Each decision, where to park, which block to work, whether a lot looked plowed enough to risk, ran through him as a private safety inspection before he committed. Sometimes the old instincts flared. A sale would land and a brief momentum would return, and for a few minutes he was the rep he had been in California and Florida. He would see the next office building and feel the pull of one more door. Then the light would drop another notch, the streets would start to shine, and the impulse would die in his throat. The fear of being stranded in the dark with the wind cutting through his clothes overrode whatever ambition he could summon. He turned back toward the duplex before the ice could take the night.

Every time he retreated, the sharp urgency of the road dissolved at the threshold. Time loosened. Meals appeared on the kitchen table without him earning them. Plans formed as people drifted through the house and stayed, a rotating cast that made the nights feel already decided. Without any single conscious choice, the rigid discipline he'd built for his routes began to come apart. His days were pushed and rescheduled by the needs and moods of other people, and he let himself move in their momentum.

Because he wasn't paying rent yet, Quinn had no solid contribution to the house.

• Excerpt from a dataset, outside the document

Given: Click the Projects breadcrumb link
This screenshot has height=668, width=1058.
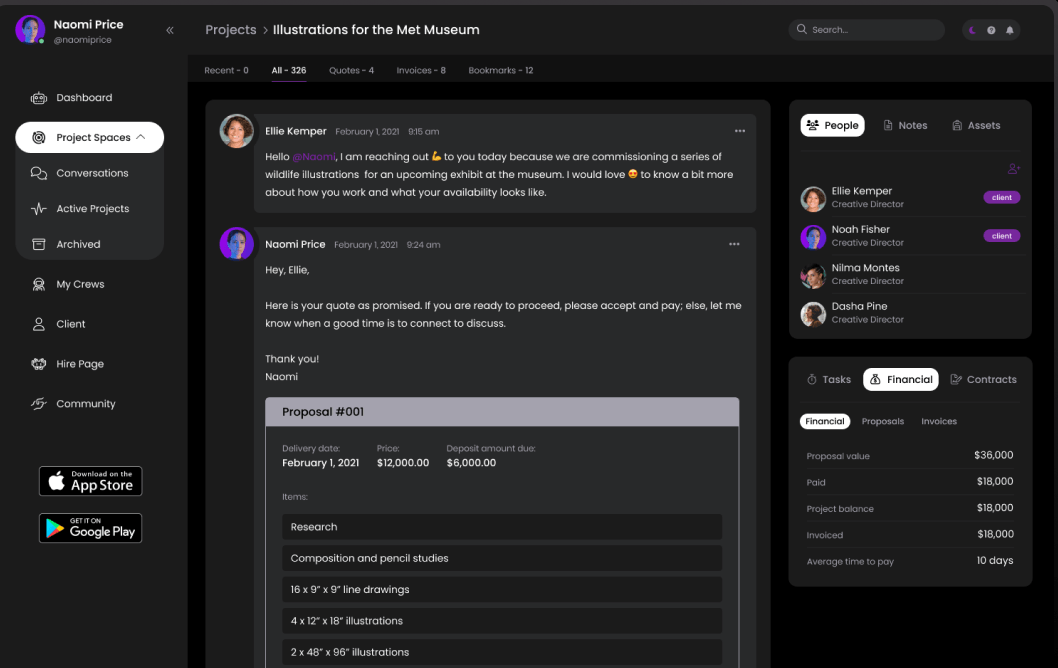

To make up for it, he spent what he had on small gestures. He stocked the fridge. He bought rounds of booze. He came home with winterizing supplies and shoved foam into drafts, taped plastic over windows, tried to make the duplex hold its heat. The spending was meant to square him up, to offset the imbalance of his presence. Instead, each dollar made the imbalance heavier. Each purchase tightened the bond of dependency, anchoring him deeper in a life he couldn't afford to sustain.

His days settled into a conditional loop. Survival depended on variables he couldn't control. If the landlord still held the modified photo against them, the arrangement could be ruined without warning. If Quinn clung too tightly to the house rules, the band's fragile momentum would stall. Riley's attention made the balance worse. She could be warm for an hour, then sharpen without reason, and Quinn found himself trying to anticipate her shifts the way he listened for sounds through the wall. Rest and focus became impossible. Beneath the social anxiety ran the plain arithmetic. Without sales he couldn't live. Each thought leaned on the next in a closed circuit of dependency, and nothing in the circuit offered relief. The dread stayed in him, vibrating, tuned to the thin walls of the duplex.

One night, while they decompressed in the living room, Darren mentioned a job opening with the casualness of someone flicking aside a newspaper. His company had recently acquired a small boutique gallery in Newtown, a quiet one-person operation meant to feed the larger interests. The manager was moving on. The vacancy needed someone who could sell and someone who could pretend to have taste. Darren let the information sit between them, then added, as if it were an afterthought, that he'd already set up an interview for Quinn.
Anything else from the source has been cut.